Disenrollment has led to the deepest and steepest decline in Medicaid in history, with nearly 8 million people losing coverage in just six months, he stressed.

Additionally, the report found that three-quarters of people who lost coverage were fired for procedural reasons, most often due to simple paperwork problems. 

As a result of this investigation, civil rights organizations are calling on states to suspend procedural terminations until a new process is implemented that would dramatically reduce procedural termination rates. 

While few states have shared disenrollment data by race and ethnicity, based on the known demographic characteristics of Medicaid beneficiaries in each state, at least 54 percent of beneficiaries who have lost Medicaid are people of color, the analysis revealed. .

Additionally, the report's findings showed that disenrollment has caused more children than ever to lose Medicaid coverage. 

 

The NAACP co-authored the report along with the Asian and Pacific American Health Forum, the Leadership Conference on Civil and Human Rights, the National Council of Black Women, the National Urban League, the National Council on Urban Indian Health, the Southern Poverty Law Center and UnidosUS, and the Coalition on Human Needs and Protecting Our Care. 
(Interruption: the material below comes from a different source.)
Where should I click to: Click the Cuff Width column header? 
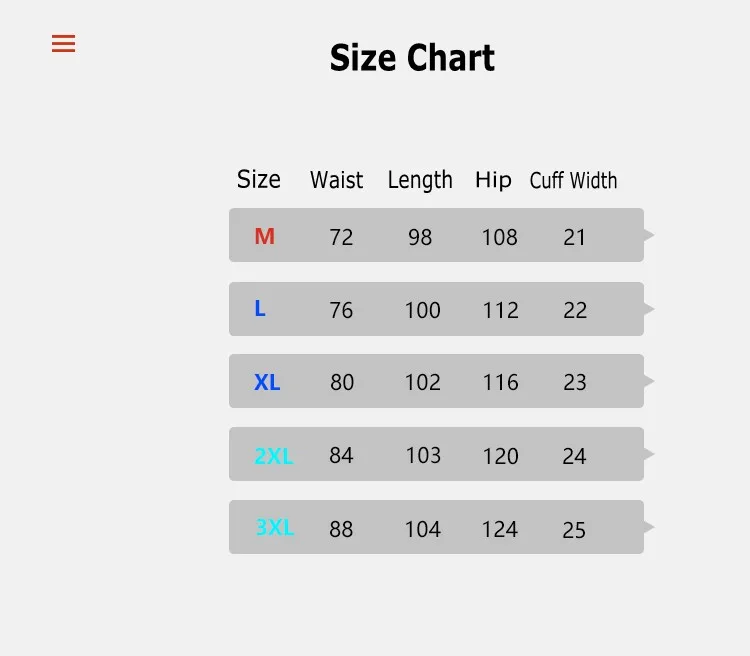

The report can be consulted by clicking click here.

 

You may be interested in: California adds $144 million to organizations that provide Medi-Cal services

Pamela Cruz
Pamela Cruz
Editor-in-Chief of Peninsula 360 Press. A communicologist by profession, but a journalist and writer by conviction, with more than 10 years of media experience. Specialized in medical and scientific journalism at Harvard and winner of the International Visitors Leadership Program scholarship from the U.S. government.